- **PROBLEM TO SOLVE**:
Whenever a line in the records below contains "bubble", pick it out.

- **MATERIAL FOR THIS TASK**:
= = =
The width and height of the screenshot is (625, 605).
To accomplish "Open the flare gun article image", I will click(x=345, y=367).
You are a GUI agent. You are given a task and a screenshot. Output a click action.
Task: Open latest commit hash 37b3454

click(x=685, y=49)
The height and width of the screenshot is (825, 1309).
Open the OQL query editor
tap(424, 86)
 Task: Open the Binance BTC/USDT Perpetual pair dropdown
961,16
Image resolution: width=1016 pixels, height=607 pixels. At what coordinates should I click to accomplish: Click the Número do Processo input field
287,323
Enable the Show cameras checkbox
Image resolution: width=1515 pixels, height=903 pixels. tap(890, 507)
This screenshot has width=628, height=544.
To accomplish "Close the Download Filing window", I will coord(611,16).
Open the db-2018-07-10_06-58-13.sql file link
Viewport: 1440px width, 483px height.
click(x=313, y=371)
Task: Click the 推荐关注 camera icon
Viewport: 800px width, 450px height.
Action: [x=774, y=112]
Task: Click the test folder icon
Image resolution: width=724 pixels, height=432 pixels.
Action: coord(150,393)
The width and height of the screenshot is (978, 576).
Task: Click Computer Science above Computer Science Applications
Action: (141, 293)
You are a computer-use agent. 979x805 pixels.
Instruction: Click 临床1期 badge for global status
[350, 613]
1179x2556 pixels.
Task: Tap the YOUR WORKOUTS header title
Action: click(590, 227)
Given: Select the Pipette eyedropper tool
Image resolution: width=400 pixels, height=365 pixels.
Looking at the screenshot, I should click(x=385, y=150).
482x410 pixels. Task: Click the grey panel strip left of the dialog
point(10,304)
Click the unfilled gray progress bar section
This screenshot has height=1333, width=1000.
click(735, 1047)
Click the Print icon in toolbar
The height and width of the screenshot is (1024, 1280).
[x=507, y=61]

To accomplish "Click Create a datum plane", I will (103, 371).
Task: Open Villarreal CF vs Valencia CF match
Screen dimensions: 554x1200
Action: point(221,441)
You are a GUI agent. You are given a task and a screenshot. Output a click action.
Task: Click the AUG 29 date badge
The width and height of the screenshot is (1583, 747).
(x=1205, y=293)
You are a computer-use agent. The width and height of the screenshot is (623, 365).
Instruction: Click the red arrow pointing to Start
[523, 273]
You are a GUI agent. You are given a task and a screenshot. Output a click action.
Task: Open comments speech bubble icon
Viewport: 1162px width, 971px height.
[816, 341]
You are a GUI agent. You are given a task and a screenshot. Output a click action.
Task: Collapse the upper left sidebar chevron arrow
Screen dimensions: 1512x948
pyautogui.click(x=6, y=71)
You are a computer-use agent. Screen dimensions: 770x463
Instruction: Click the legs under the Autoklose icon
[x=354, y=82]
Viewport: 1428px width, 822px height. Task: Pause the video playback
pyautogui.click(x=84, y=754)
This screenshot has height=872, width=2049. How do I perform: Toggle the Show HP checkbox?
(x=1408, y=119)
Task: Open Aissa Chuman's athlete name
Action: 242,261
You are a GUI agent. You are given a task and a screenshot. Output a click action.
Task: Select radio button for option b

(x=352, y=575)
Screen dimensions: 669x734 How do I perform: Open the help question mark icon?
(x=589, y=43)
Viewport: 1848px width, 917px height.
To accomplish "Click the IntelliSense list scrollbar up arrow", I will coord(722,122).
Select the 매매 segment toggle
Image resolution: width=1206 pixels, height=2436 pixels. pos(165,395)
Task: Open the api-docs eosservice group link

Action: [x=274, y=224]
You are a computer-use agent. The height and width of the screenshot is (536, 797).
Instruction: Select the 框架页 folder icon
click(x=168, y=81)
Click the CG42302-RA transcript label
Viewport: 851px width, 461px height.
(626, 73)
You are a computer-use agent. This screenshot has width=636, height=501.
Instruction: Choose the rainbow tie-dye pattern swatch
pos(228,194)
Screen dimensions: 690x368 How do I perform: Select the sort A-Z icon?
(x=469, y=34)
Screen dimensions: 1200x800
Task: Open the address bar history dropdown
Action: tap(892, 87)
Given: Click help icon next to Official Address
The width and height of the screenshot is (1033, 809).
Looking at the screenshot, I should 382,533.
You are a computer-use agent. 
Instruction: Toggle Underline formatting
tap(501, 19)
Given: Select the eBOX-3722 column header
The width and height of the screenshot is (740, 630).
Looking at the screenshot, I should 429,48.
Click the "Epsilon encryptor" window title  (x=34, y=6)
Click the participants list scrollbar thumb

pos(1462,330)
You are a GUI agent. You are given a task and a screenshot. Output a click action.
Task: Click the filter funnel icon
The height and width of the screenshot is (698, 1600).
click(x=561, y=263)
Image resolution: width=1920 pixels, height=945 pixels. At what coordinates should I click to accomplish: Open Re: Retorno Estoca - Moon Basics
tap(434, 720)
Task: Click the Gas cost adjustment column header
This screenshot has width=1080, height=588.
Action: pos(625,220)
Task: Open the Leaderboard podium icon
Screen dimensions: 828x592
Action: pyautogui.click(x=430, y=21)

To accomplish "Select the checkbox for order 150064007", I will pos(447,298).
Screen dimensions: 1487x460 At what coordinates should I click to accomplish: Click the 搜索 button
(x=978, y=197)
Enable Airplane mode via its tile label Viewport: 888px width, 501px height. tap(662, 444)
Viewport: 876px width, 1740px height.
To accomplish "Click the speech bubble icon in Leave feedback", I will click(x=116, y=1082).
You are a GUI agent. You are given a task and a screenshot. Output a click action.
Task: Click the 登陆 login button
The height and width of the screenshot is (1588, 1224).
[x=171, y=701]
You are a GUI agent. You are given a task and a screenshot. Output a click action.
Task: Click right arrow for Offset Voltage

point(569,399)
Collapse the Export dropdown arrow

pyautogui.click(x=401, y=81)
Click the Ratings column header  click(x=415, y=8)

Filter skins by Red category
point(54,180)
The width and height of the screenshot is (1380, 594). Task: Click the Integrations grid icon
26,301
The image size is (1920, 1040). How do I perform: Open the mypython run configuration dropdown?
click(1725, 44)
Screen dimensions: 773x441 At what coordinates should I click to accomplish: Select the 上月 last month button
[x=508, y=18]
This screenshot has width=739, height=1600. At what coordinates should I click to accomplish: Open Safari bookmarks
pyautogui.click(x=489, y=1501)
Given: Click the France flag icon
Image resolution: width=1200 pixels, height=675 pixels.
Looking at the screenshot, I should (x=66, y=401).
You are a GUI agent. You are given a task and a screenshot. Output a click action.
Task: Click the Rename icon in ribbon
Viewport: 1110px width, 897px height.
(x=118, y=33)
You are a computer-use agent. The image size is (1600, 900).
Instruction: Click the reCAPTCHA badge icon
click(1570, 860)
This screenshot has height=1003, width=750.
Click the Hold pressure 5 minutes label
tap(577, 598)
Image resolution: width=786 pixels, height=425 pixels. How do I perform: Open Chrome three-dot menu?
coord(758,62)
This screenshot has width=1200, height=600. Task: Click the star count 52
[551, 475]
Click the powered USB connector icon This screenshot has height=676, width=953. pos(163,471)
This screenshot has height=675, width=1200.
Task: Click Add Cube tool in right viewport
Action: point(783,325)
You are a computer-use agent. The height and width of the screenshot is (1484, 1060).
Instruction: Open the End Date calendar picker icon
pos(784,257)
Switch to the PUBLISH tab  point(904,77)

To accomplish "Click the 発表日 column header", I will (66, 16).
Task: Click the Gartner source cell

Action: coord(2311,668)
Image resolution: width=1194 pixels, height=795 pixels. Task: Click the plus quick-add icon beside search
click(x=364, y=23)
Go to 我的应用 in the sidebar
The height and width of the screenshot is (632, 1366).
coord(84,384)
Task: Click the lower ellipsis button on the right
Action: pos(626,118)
= = =
- **YOUR RESPONSE**:
Task: Open comments speech bubble icon
To accomplish "Click the speech bubble icon in Leave feedback", I will click(x=116, y=1082).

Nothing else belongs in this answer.